My First Event Sourced Application
TL;DR: I built an event sourced application that shows the latest version of common programming languages. Find it here.
For I while I thought about building an event sourced application. The concept is so different from a classical CRUD approach that I was very intrigued.
I tried once with a podcasting transcription app (the details of that can be read here) but I quickly became overwhelmed by all the design decisions I had to make.
After a while, I stumbled upon an event sourcing library called commanded which already provides a lot of the parts you need for an ES application.
After playing around with it I quickly decided on a problem I wanted to solve for myself:
I want to have an overview of the latest versions of the most common programming languages
Spoiler alert you can find it here: https://releaseping.com
Obviously, I didn’t want a spreadsheet but a system that automatically updates itself.
Choosing an ES application for this use seemed like a good idea, so I got started.
I pretty quickly had a general idea. Most of the programming languages out there have a Github repository (or at least a GitHub mirror) with the versions defined as git tags.
So pretty much all I need to do is poll the tags of these repositories and whenever I find a new version, dispatch it as a command.
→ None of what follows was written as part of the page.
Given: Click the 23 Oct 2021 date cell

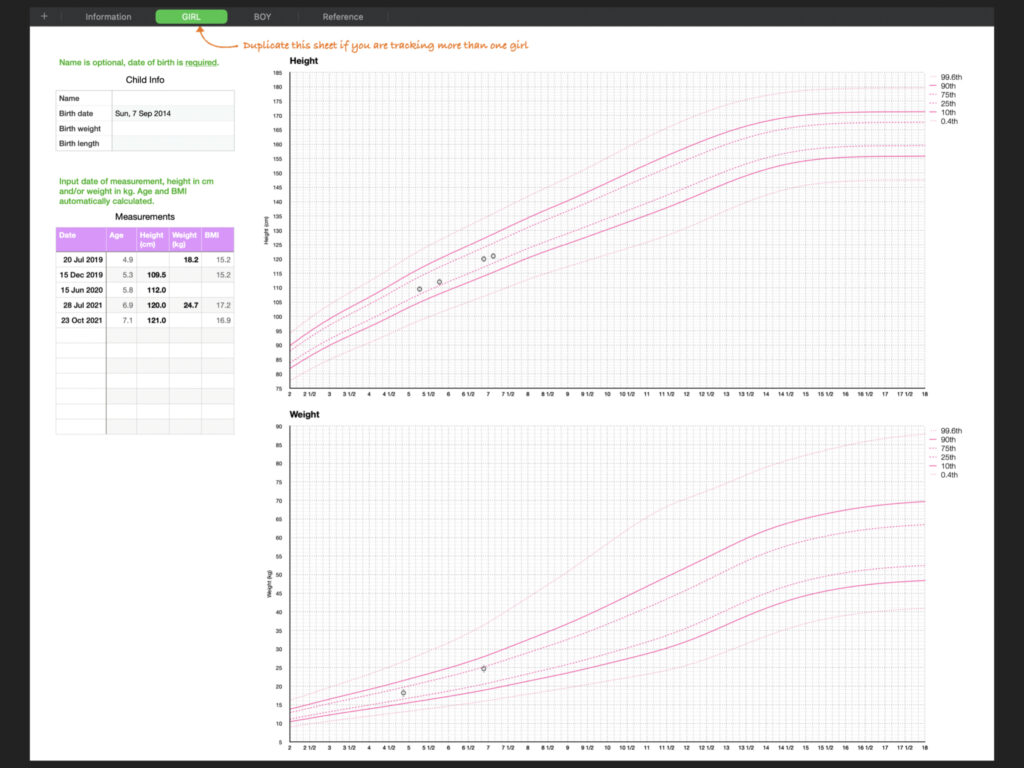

But first I need an aggregate and a genesis event to create it:
defmodule AddSoftware do
defstruct [
uuid: nil,
name: nil,
website: nil,
github: nil,
licenses: []
]
end
Dispatching this command to the aggregate will create a new piece of software (if not already present):
def execute(%Software{uuid: nil}, %AddSoftware{} = add) do
%SoftwareAdded{
uuid: add.uuid,
name: add.name,
type: add.type,
website: add.website,
github: add.github,
licenses: add.licenses
}
end
end
After this a scheduled process will poll all tags from the configured github repository and dispatch PublishRelease
commands:
def execute(%Software{} = software, %PublishRelease{} = publish) do
cond do
is_nil(publish.version_string) -> nil
MapSet.member?(software.existing_releases, publish.version_string) -> nil
true ->
%ReleasePublished{
uuid: publish.uuid,
software_uuid: publish.software_uuid,
version_string: publish.version_string,
release_notes_url: publish.release_notes_url,
display_version: display_version,
published_at: Conversion.from_iso8601_to_naive_datetime(publish.published_at),
pre_release: publish.pre_release,
}
end
end
Some basic validation (don’t emit event when version has already been captured before or if the version information is nil) and then a new ReleasePublished
event is emitted. The field pre_release
is a boolean that indicates if the version is a pre_release (alpha, beta, rc etc…).
I have implemented some other events (mainly for correcting previously entered fields) but that is the gist of it.
From these 2 events you can build the projection that makes up the page:
defmodule ReleasePing.Api.Projectors.Software do
use Commanded.Projections.Ecto, name: "Api.Projectors.Software"
project %SoftwareAdded{} = added, %{stream_version: stream_version} do
Ecto.Multi.insert(multi, :software, %Software{
id: added.uuid,
stream_version: stream_version,
name: added.name,
slug: added.slug,
website: added.website,
licenses: Enum.map(added.licenses, &map_license/1),
})
end
project %ReleasePublished{} = published, _metadata do
existing_software = Repo.get(Software, published.software_uuid)
existing_stable = existing_software.latest_version_stable
existing_unstable = existing_software.latest_version_unstable
version_info = published.version_string
stable_version_to_set = cond do
published.pre_release -> existing_stable # published version is not a pre release? no change here
existing_stable == nil -> new_version # version has not been set before? latest version will be changed
VersionUtils.compare(new_version, existing_stable) == :gt -> new_version # version is newer? latest version will be changed
true -> existing_stable # for everything else, don't change the version
end
# same applies for the unstable version, except we ignore the `pre_release` flag
unstable_version_to_set = cond do
existing_unstable == nil -> new_version
VersionUtils.compare(new_version, existing_unstable) == :gt -> new_version
true -> existing_unstable
end
changeset = existing_software
|> Ecto.Changeset.change()
|> Ecto.Changeset.put_embed(:latest_version_stable, stable_version_to_set)
|> Ecto.Changeset.put_embed(:latest_version_unstable, unstable_version_to_set)
Ecto.Multi.update(multi, :api_software, changeset)
end
end
There’s more to it, specifically, the polling from Github is a little bit more tricky as not all programming languages follow the same version scheme.
In the end, I had a lot of fun building it and am already thinking of possible features to implement.